Nasi sudah menjadi bubur ayam dengan toping lengkap. Rumah kenangan Papanya tidak bisa di ambil begitu saja karena butuh uang yang tidak sedikit untuk membelinya lagi. Apa lagi harga tanah dan bangunan semakin tinggi di daerah kompleks perumahan Dita tinggal.
Tapi aku belum siap untuk mengikhlaskan rumah Papa.
Ditambah sisa mahar hasil membayar utang juga tak tahu rimbanya. Lelah Dita. Lalu muncul perasaan aneh yang membuat hatinya tidak nyaman bila membahas mahar.

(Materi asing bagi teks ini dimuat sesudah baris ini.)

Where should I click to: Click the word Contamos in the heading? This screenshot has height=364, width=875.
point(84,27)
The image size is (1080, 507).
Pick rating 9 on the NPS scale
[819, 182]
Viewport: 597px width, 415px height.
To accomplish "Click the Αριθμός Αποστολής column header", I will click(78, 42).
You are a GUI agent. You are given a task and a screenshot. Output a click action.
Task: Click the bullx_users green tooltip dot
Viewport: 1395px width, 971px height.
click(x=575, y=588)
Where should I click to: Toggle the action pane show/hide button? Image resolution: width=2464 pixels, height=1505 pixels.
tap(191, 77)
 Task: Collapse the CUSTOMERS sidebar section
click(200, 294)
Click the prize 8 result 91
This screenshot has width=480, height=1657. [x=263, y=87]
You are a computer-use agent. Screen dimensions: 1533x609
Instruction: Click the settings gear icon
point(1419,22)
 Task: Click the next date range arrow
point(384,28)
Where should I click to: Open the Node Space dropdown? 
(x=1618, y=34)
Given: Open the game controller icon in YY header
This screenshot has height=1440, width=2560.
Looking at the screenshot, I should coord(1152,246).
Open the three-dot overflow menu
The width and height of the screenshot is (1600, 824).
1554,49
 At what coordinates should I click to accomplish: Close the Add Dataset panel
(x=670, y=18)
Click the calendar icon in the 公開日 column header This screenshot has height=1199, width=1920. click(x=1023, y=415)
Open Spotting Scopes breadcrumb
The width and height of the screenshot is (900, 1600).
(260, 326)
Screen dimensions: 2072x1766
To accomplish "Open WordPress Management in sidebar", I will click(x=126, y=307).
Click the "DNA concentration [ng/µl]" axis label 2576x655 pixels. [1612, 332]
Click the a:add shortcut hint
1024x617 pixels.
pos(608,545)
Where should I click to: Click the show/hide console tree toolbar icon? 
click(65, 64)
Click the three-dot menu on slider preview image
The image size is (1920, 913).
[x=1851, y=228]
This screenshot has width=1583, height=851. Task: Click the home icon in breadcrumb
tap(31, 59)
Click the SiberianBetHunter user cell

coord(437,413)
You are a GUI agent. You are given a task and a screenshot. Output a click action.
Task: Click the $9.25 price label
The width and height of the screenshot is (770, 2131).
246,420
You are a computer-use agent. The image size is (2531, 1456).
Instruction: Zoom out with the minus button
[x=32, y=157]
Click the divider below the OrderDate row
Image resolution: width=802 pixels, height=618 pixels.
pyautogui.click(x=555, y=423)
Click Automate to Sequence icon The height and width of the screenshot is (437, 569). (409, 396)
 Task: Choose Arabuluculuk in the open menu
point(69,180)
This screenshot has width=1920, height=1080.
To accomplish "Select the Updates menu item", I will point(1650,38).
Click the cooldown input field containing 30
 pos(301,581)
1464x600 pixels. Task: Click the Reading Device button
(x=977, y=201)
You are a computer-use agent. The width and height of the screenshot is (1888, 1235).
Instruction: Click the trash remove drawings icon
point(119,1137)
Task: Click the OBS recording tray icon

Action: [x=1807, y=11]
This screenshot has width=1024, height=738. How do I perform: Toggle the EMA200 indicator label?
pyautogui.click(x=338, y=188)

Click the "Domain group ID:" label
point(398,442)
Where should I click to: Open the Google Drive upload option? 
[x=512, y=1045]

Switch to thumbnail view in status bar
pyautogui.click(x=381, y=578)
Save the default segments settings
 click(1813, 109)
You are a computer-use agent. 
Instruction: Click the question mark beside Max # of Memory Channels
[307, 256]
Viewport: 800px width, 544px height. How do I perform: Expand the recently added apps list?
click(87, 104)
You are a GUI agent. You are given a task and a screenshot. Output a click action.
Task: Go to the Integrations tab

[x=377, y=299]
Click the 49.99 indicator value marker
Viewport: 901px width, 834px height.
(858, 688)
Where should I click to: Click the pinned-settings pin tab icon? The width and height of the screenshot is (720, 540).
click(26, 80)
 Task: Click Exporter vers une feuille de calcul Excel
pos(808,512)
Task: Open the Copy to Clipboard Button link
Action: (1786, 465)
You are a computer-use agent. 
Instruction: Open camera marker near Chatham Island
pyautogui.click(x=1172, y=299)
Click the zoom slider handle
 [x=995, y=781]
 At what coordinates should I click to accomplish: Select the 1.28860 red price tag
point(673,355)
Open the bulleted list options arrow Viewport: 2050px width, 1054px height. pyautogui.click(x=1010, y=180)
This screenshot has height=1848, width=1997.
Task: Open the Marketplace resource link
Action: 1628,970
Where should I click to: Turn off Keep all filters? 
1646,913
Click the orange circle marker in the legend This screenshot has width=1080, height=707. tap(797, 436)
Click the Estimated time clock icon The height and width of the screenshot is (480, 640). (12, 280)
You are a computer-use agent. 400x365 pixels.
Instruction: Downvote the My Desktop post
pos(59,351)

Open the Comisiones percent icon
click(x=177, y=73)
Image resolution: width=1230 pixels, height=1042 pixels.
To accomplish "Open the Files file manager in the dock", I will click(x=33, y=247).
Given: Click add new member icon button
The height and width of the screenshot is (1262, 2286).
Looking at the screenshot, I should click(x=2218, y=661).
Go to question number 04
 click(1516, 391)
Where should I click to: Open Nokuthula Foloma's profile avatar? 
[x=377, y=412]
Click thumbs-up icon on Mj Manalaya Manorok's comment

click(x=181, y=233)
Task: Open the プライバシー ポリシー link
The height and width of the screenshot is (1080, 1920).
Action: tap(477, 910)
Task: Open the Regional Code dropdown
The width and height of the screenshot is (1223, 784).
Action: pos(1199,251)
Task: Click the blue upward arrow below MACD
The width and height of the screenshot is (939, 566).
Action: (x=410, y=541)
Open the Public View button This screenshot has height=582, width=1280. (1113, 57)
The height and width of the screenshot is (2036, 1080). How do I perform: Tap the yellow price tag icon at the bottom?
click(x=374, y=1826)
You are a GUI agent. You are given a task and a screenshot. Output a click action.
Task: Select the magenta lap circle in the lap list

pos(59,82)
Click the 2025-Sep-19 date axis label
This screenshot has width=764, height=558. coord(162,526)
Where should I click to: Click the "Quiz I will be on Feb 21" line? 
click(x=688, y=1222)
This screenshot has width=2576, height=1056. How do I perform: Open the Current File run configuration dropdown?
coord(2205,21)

Perasaan itu bersemi dan terus berkembang bagai kanker. Apa itu perasaan bersalah karena ikut menipu Ares? Mungkin saja. Karena bagaimanapun, kesepakatan atas nama tipu muslihat tidak pernah bisa membuat Dita tenang.
***
Hubungan darah tidak akan bisa diputus. Sejahat dan seburuk apa pun kelakuan Safarina dulu sampai tega menjual anaknya, Dita tidak bisa membenci mamanya sendiri. Dita kangen Safarina. Dita terlalu sayang Safarina. Dan rasa sayang itu berubah menjadi rindu karena sudah lama tidak memproyeksikan rasa rindu itu dengan berpelukan, tertawa, menghabiskan waktu bersama seperti hari-hari damai sebelum datang segala utang, sifat foya-foya mamanya, dan pernikahan sialan itu.
Pernikahan sialan?
Dita mematut-matut dua kata itu lalu menarik kembali lintasan memori ketika pernah tinggal di sebuah hunian mewah. Makannya teratur, bertemu kucing gendut super lucu, dan sempat menyaksikan kehebatan seorang chef membuat spageti dari tepung dan telur. Satu lagi. Berat badannya bertambah.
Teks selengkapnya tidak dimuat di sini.